It has been thirty years since Gerald Alessandrini created the first edition of FORBIDDEN BROADWAY. The 2012 incarnation of this series of spoofs of Broadway shows and stars is top notch. I wondered at first how they could spoof some of the tripe that now passes as a Broadway musical, but they did so brilliantly. The show opens with a parody of Lerner and Loewe's BRIGADOON. This show about a mythical Scots village that comes to life once a century became a figure for the Broadway musical. From then on, everything now or recently on the stage is fair game. Some of the numbers lampoon shows now running from JERSEY BOYS to the dreary ONCE. I found their extended skewering of ONCE particularly funny. As one character sings: "It's so unpretentious that it's pretentious." There are also sendups of some Broadway stars. Stephen Sondheim introduces his favorite diva, Bernadette Peters ("I cast her in all my shows, regardless of whether she's right for the part.") who demonstrates the current sad state of her voice. There's also an hilarious version of Patti LuPone and Mandy Patinkin's recent Broadway lovefest and of Ricky Martin and Elena Roger in EVITA ("Just a total lack of star quality").

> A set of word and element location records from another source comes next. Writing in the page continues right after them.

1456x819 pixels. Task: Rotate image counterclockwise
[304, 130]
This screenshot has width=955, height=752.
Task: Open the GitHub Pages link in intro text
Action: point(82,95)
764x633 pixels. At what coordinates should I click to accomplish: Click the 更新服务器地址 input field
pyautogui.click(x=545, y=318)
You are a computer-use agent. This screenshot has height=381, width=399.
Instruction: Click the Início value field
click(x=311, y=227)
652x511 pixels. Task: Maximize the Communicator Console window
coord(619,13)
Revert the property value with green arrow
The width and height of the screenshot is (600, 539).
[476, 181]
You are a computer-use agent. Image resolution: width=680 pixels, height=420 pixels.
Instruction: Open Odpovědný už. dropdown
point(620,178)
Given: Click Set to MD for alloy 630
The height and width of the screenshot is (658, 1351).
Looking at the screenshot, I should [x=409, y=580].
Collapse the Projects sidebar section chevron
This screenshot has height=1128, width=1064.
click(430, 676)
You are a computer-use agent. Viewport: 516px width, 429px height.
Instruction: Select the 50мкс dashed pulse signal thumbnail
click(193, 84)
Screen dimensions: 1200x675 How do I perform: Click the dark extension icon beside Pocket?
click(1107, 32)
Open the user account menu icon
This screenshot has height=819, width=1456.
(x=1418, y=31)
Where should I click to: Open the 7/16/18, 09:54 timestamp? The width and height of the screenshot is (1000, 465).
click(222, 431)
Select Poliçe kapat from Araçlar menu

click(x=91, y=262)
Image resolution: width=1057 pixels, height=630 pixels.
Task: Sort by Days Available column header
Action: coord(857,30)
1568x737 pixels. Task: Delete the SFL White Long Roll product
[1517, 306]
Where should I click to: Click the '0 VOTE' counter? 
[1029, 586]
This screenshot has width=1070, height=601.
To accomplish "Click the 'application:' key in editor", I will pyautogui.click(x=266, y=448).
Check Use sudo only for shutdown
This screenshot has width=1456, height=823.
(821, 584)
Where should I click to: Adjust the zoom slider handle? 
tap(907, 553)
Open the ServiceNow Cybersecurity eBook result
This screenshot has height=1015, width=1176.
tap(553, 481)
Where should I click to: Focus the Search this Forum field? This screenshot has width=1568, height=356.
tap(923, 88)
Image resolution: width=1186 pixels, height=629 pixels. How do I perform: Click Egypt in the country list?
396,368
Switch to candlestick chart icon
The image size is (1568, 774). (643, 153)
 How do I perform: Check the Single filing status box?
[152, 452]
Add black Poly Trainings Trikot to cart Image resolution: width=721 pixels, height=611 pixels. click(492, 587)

FORBIDDEN BROADWAY depends on good writing. There isn't a weak moment in the ninety minute show. It also depends on talented, versatile performers. The young cast of FORBIDDEN BROADWAY: ALIVE AND KICKING have the musical and comedic skills, versatility, charm and energy the show requires. Kudos to Natalie Charle Ellis, Jenny Lee Stern, Scott Richard Foster and Marcus Stevens. They are also expert quick-change artists. And bravo to the folks who created the hilarious costumes and wigs, Philip Heckman and Bobbie Clifton Zlotnik.
FORBIDDEN BROADWAY: ALIVE AND KICKING. 47th Street Theatre. October 27, 2012.